What about the church’s responsibility?

I enjoyed reading John H. Redekop’s reasonings about the recent Vancouver hockey rioting.
To me, however, there seems to be a lot more at stake here.

Re: Riot showed erosion of morality, July 7, 2011.

I enjoyed reading John H. Redekop’s reasonings about the recent Vancouver hockey rioting.

To me, however, there seems to be a lot more at stake here.

Redekop refers to how that young people assert that “rightness” is determined by “what feels good for me!.”

What concerns me a great deal is that many churches themselves preach a “feel-good” philosophy, in that once you become a Christian, “all will go well with thee,” even though my Bible clearly states that every human being is subject to trials and temptations while trotting this globe.
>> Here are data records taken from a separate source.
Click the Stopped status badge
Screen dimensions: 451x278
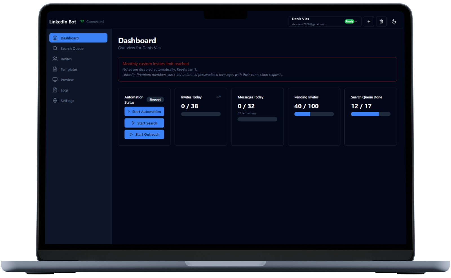[x=155, y=100]
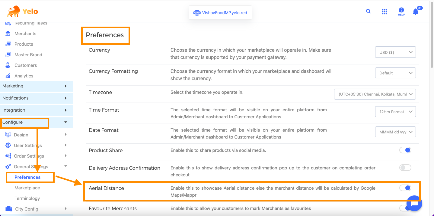Enable Delivery Address Confirmation toggle

[405, 168]
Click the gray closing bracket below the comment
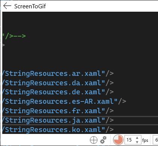Viewport: 158px width, 146px height. pos(3,45)
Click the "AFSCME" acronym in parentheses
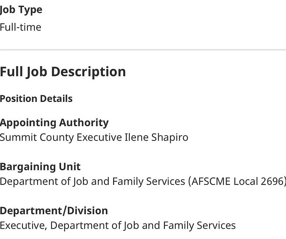The image size is (286, 239). 211,181
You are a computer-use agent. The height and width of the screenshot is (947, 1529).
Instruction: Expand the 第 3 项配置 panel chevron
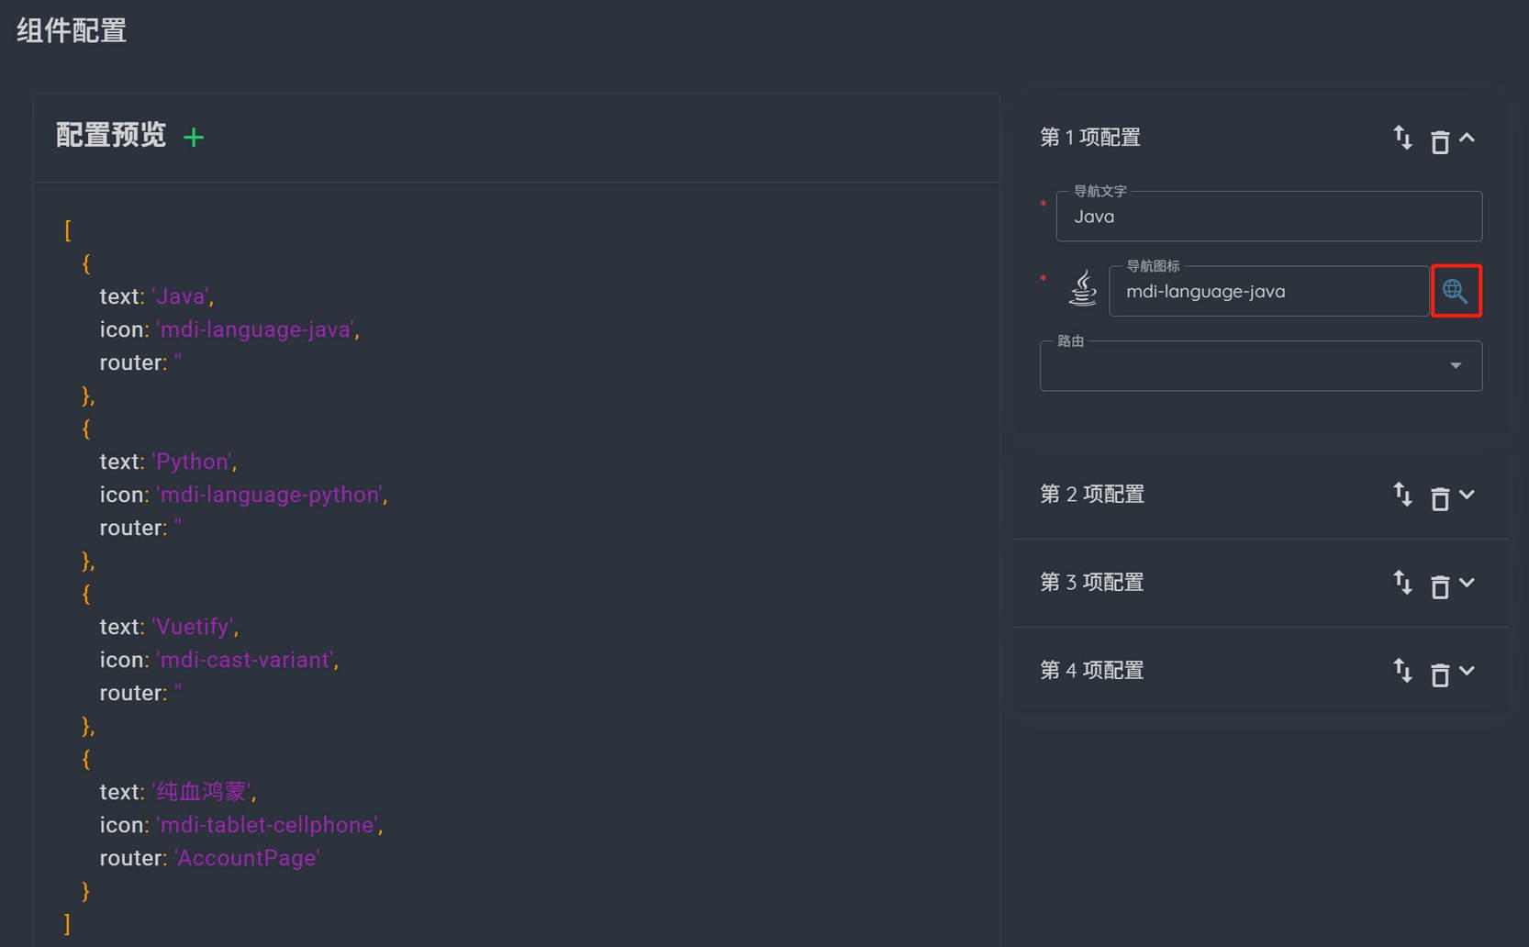click(x=1467, y=583)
I can only wonder just how actively the church presents continual  clear-cut answers to  their listening audiences on these issues?

Some six weeks ago, Craig Bresett, wrote a letter to the paper, searching for truth about the true Love of God in dealing with humanity. Craig presented various biblical examples that he found difficult to understand. They were exactly the same type of questions I asked myself as a teenager until a religious leader asked me to read Job 38-44 in my Bible. My outlook changed. I was never the same after that.

What hurts me immensely, though, is the fact that not even one of the approximately 300 religious leaders, plus scores of retired pastors roaming around in Abbotsford, could not even be bothered to take the time to answer this searching soul.

A “luke-warm” attitude comes to mind.

I totally agree with Redekop’s suggestion that, “The systematic rejection of moral absolutes in education, in the media, and in entertainment has much more to do with malicious riots than do alcohol and notions of anarchism.”

I strongly believe, however, that a neglect of vibrant church teachings on moral issues should have been included in this list.